The Chagrin Falls waterfalls are waterfalls spouting off of the Chagrin River in the center of the village of Chagrin Falls, Ohio. At the waterfall base, a viewing area is available. The falls were one of the largest industrial centers in the 1800s and are responsible for the growth of the village around them.

History 
The Chagrin Falls originally got their name from a French trader named François Seguin, who traded with Native Americans in the early 1700s. The river later adopted the name "Chagrin". At one point the Chagrin Falls was the industrial center of Northeast Ohio and powered 9 different mills at their peak.  The first settlers arrived in 1833 and they had previously been from New England.  With the profits they made from their mill work on the falls, they began to build their homes around the river and created the now current day Chagrin Falls village.

Geography 
The Chagrin river flows through the center of Chagrin Falls Village. The falls have a drop of 20 feet and a crest line of 60 feet. The water at the bottom of the falls ranges from 2–15 feet.

Wildlife 
The waterfalls and their surrounding areas provide habitats for multiple types of Northeastern Ohio's native animals.  Some of these animals include salamanders, squirrels, groundhogs, coyote, and other small animals.
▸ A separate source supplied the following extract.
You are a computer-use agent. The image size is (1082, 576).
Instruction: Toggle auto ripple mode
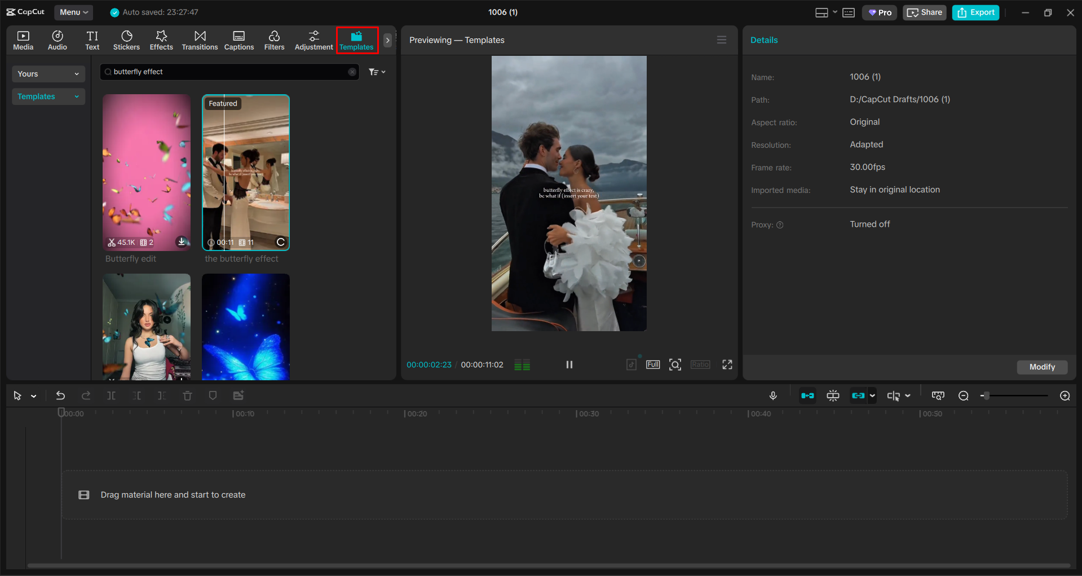807,395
There is also a large fish population due to the location of the river.  Some of the species include western blacknose dace, creek chub, bluegill sunfish, largemouth bass, and yellow bullhead.

Notable Events

Blossom Time Festival 
On Memorial Day weekend every year, the town holds a Blossom time festival.  The festival features live music, carnival rides, games and a race.

New Years Eve 
Residents gather in the park to watch a giant popcorn ball drop at midnight.  The popcorn ball is provided by the local Popcorn Shop.